Though not a perfect parallel with the variables described, a similar version of "lock-up" can be found within/across public school systems where increasingly restrictive environments are pursued for individual students for a number of valid reasons. Unfortunately, no matter how successful a learner is in that more restrictive setting it can be very challenging to make the case that they will successfully re-enter a less restrictive setting.  

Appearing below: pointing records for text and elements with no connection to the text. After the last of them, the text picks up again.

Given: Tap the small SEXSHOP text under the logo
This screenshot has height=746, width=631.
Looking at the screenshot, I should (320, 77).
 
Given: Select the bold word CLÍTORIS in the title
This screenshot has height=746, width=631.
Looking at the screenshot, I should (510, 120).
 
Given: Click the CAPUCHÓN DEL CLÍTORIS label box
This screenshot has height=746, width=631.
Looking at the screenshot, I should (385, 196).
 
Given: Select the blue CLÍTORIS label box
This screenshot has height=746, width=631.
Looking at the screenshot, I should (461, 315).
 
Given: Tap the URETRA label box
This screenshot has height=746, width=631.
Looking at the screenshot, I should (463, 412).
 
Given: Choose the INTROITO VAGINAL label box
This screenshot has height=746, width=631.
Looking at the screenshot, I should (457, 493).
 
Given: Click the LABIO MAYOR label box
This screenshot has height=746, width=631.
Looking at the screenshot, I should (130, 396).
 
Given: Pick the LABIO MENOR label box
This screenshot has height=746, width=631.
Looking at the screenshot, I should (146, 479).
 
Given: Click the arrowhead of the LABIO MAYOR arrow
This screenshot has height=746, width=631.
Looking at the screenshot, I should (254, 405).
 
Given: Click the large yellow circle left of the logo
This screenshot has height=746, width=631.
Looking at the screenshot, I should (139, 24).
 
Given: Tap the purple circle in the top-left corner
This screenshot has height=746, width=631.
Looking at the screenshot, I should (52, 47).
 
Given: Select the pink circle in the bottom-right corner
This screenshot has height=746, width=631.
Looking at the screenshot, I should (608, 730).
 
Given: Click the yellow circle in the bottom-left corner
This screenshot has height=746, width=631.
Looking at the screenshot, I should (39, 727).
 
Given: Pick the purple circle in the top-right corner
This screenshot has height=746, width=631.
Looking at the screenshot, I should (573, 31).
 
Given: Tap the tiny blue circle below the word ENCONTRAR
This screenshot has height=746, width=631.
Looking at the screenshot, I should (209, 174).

Parents/advocates and district service-provides realize this - and it is a genuine conundrum. 

 

The article resonates with me because despite the best laid plans "of mice and men" I have observed something similar in education. After years of supporting increasingly complex teaming structures to support students to remain within an educational setting that is clearly less restrictive - far too often students reach a point where the team of professionals cease to (re)design the programs around the learner but instead start looking for "programs" in which to "place" the learner.  Such placements always feel temporal or temporary (ie, in the moment, looking at the calendar) yet if you look at the number of students that re-enter or matriculate "back" to less restrictive settings it is historically low.

 

Features of the service delivery model they are extremely dense (instructional staff, range of service-providers, logistically remote, etc) and fiscally prohibitive. That said, they are often justified because the team concludes that "we've tried everything."  The facets of the more restrictive program often apply a relentless universal design for learning (UDL) approach for that population of demonstrated need that simply don't exist in the less restrictive settings. And herein lies the problem - what might occur if the resources coupled with a UDL approach were to be used instead of promoting a "program" mentality in the first place? A different way to look at it is - "What's going to change in the less restrictive setting to offer that student any hope of transitioning back?"  This is tantamount to requiring the child to change, not the system.  

 

The end result? We carry a programmatic "hammer" and look for the "nails."